如何迭代列表的元组？

Question

alright this might be a stupid one but I am kinda stuck right now. I am dealing with arguments of type tuple, containing lists of lists and just can't read them properly.

Here is a basic example:

def test(*args):
    for arg in args:
        print(arg)
        print(arg[0])
        print(arg[1])

testTuple1 = ([["x_1", "x_2", "x_3"], []])
testTuple2 = ([['x_1', 'x_2', 'x_3'], []], [['x_2', 'x_3'], ['x_1']])

test(testTuple1)
test(testTuple2)

Which results in the following outputs:

[['x_1', 'x_2', 'x_3'], []]
['x_1', 'x_2', 'x_3']
[]

([['x_1', 'x_2', 'x_3'], []], [['x_2', 'x_3'], ['x_1']])
[['x_1', 'x_2', 'x_3'], []]
[['x_2', 'x_3'], ['x_1']]

The output of the first example is the output I would have expected. However I don't get the first output of the second example. Why am I getting a tuple and not the first of the lists contained in the tuple: [['x_1', 'x_2', 'x_3'], []]?

Answer 1

Because in python there's some ambiguity created by the fact that parens are used both for creating literal tuples and for general grouping of expressions. Here's your lists, with some added formatting for clarity:

testTuple1 = (
               [
                 ["x_1", "x_2", "x_3"], 
                 []
               ]
             )

testTuple2 = (
               [
                 ['x_1', 'x_2', 'x_3'], 
                 []
               ], 
               [
                 ['x_2', 'x_3'], 
                 ['x_1']
               ]
             )

testTuple1 , since the outer parens contain only a single item (the outermost list), will evaluate to just that outer list. The parens just sort of go away. But in testTuple2 , since there are multiple comma-separated lists, it will evaluate to a tuple.

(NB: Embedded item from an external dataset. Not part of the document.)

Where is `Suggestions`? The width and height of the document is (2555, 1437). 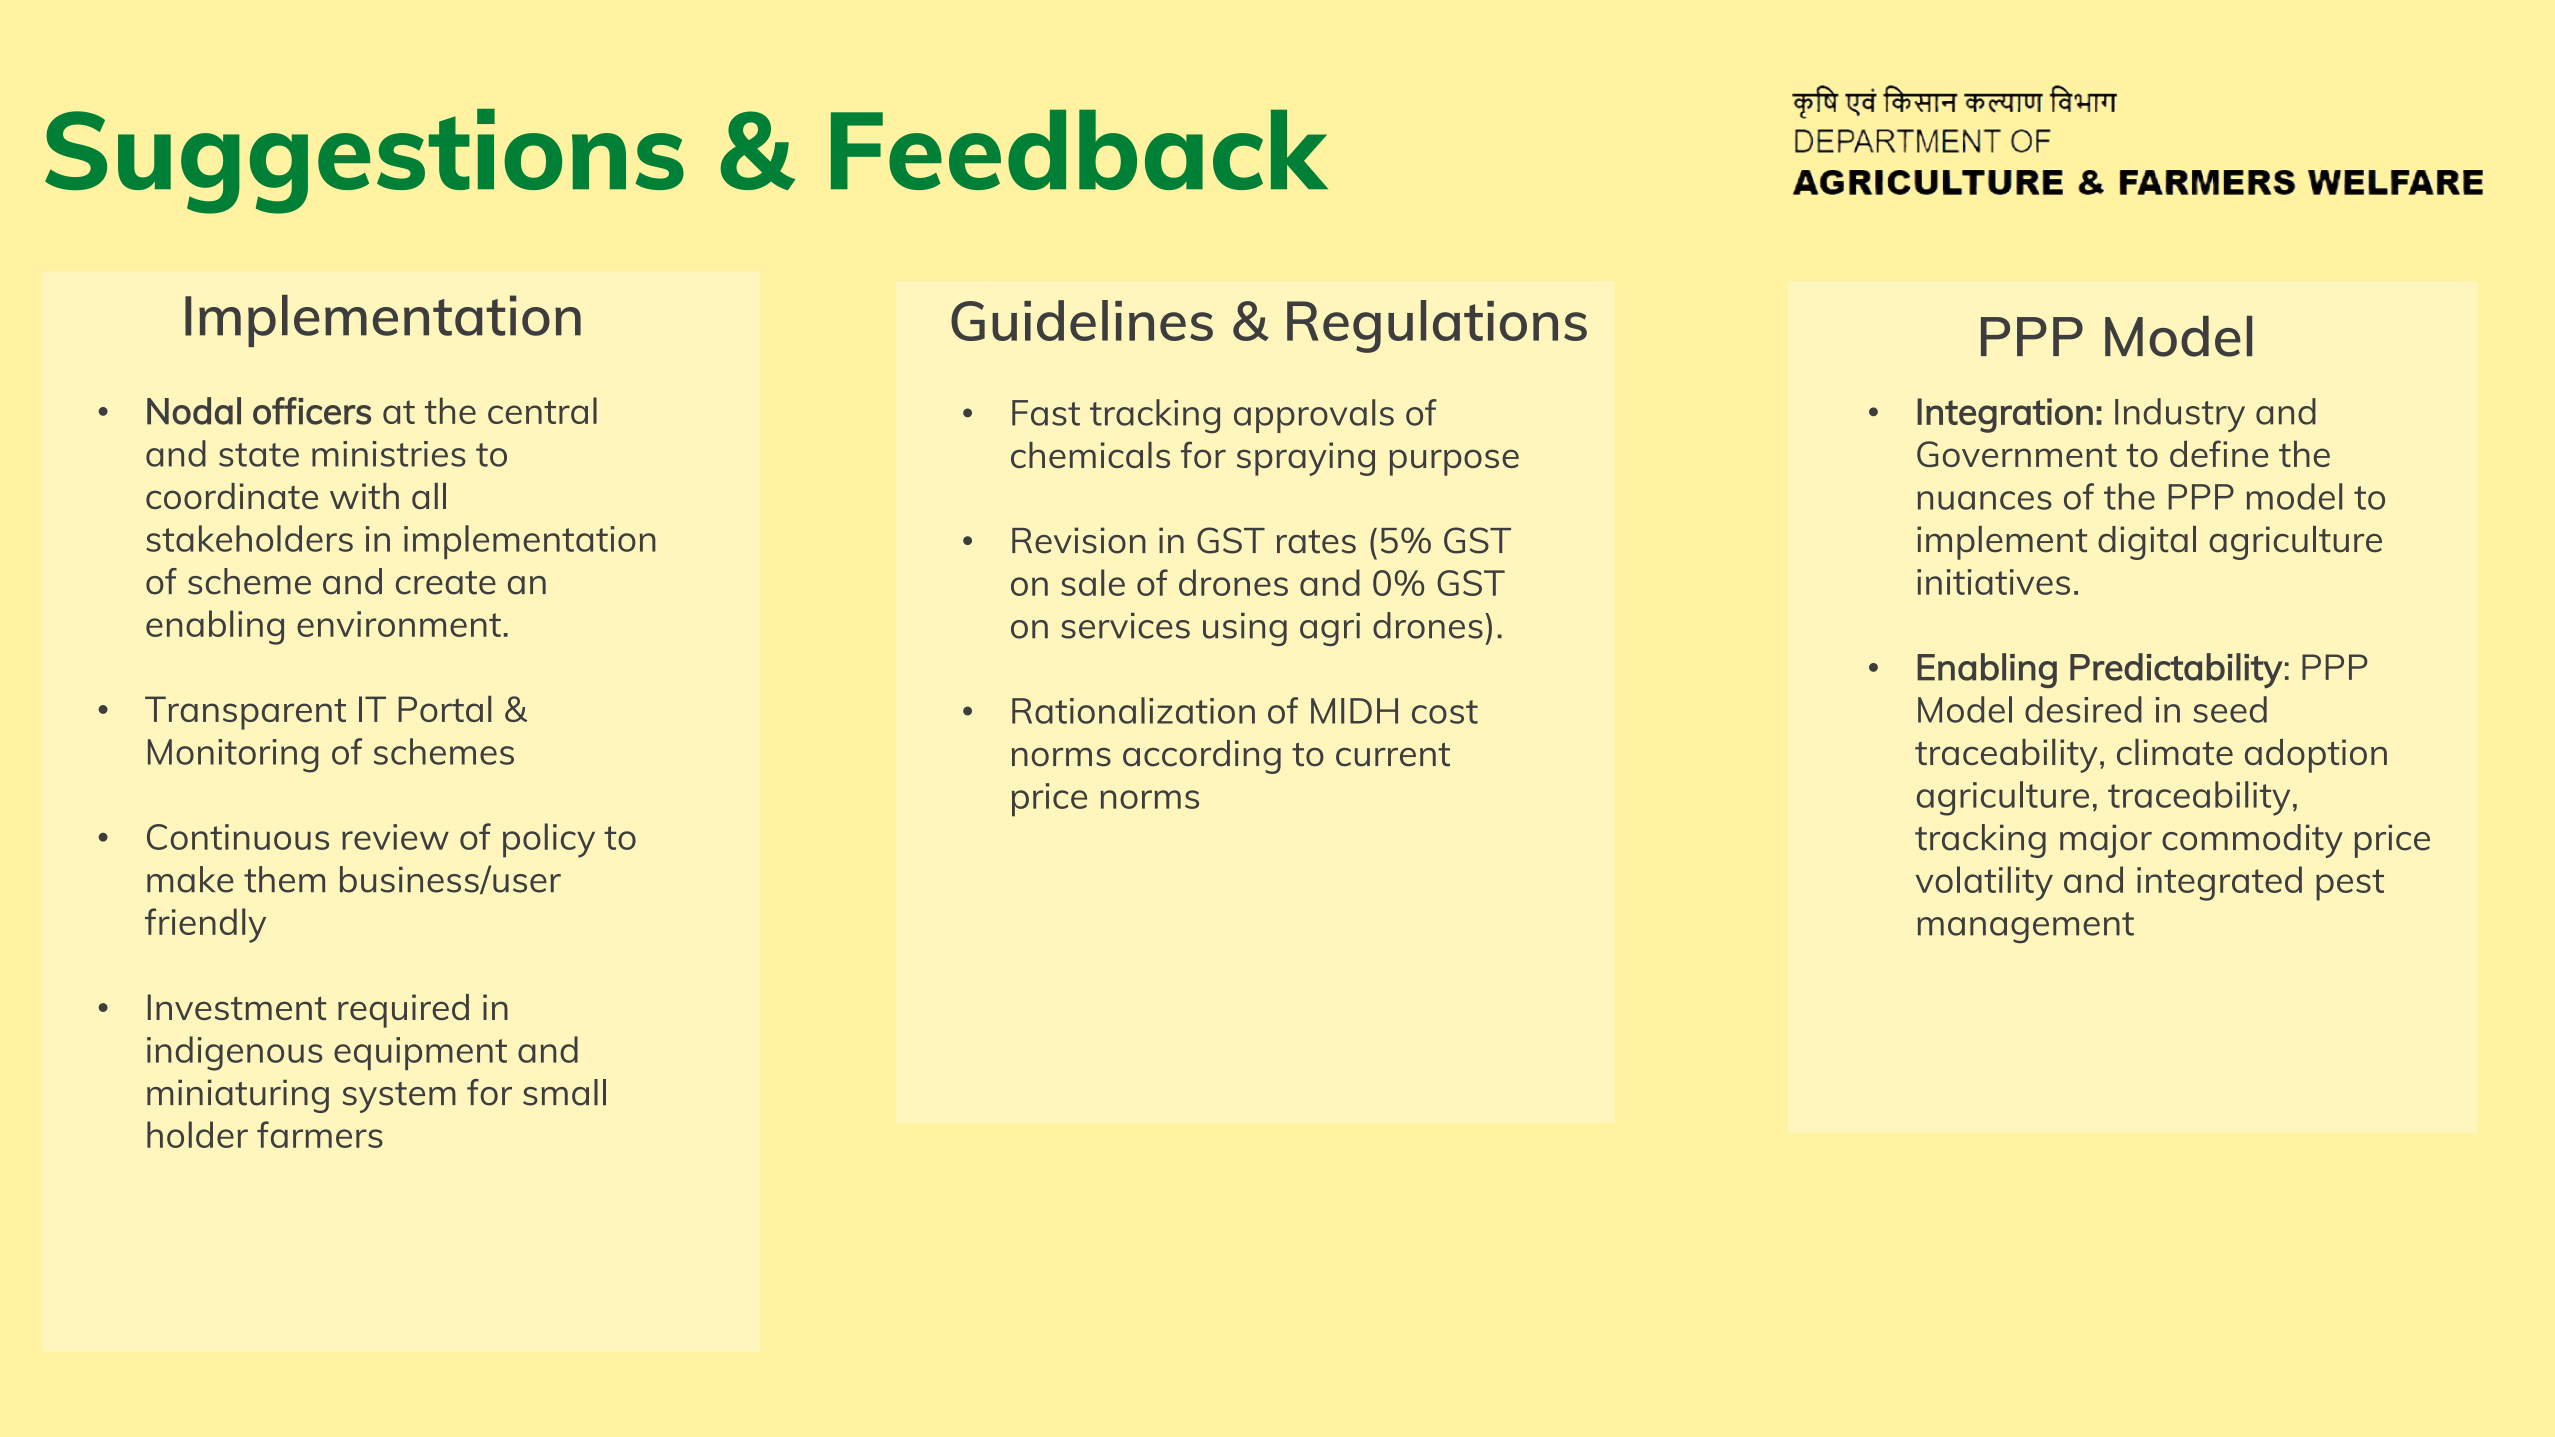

If you want the first one to be a tuple as well, you need to add a trailing comma after the outer list to explicitly let python know that those parens are meant to denote a 1-tuple, and aren't just for grouping:

testTuple1 = ([["x_1", "x_2", "x_3"], []],)

Answer 2

When you use the asterisk as modifier for your argument, it will enable you to pass arbitrarily many arguments when calling the function.

def test(*args):
    # Do anything

test(v1)
test(v1, arg, another, something)
test()

It will end up concatenate all arguments from the call into one tuple.

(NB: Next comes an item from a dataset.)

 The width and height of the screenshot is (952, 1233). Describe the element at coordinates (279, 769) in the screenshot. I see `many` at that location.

When you simply pass one argument to the function call, the tupled argument will end consisting only of this one argument, no matter what class this object actually has. Just do the printing right before the iteration. Then you will see the actual value of args , which resolves to this:

([['x_1', 'x_2', 'x_3'], []],)

---

If you want to pass an iterable to a function and have the element on the first layer spread out to the arguments just use the asterisk at the call again.

>> test(*testTuple1)
['x_1', 'x_2', 'x_3']
'x_1'
'x_2'
[]

IndexError: ....

---

The IndexError occurrs, because an empty list does not have a zero-th or even a first element to get.